Action item
The records follow. Filter them to the lines that hold "Suivez".

(Saved data entries)

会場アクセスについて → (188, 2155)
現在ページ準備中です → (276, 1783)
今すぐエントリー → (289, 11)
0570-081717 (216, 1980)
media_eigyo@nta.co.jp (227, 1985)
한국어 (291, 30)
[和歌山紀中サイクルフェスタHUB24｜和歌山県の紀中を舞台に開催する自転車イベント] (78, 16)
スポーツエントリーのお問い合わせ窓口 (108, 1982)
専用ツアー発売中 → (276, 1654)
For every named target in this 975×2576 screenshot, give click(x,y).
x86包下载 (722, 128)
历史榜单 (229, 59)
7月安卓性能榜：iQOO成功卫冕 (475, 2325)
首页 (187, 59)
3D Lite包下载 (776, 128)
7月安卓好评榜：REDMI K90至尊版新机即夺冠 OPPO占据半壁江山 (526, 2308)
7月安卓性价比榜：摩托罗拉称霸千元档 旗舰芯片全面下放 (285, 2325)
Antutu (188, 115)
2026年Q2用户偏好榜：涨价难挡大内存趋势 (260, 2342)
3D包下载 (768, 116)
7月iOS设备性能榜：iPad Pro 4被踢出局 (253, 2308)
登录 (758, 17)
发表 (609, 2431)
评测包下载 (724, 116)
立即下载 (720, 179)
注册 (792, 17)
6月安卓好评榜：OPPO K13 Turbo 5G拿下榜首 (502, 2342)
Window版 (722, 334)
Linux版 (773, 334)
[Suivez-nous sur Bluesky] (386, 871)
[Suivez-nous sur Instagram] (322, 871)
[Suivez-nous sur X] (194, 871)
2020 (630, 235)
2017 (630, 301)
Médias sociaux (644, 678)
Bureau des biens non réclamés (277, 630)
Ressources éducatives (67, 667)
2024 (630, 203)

Exercise response
[Suivez-nous sur Bluesky] (386, 871)
[Suivez-nous sur Instagram] (322, 871)
[Suivez-nous sur X] (194, 871)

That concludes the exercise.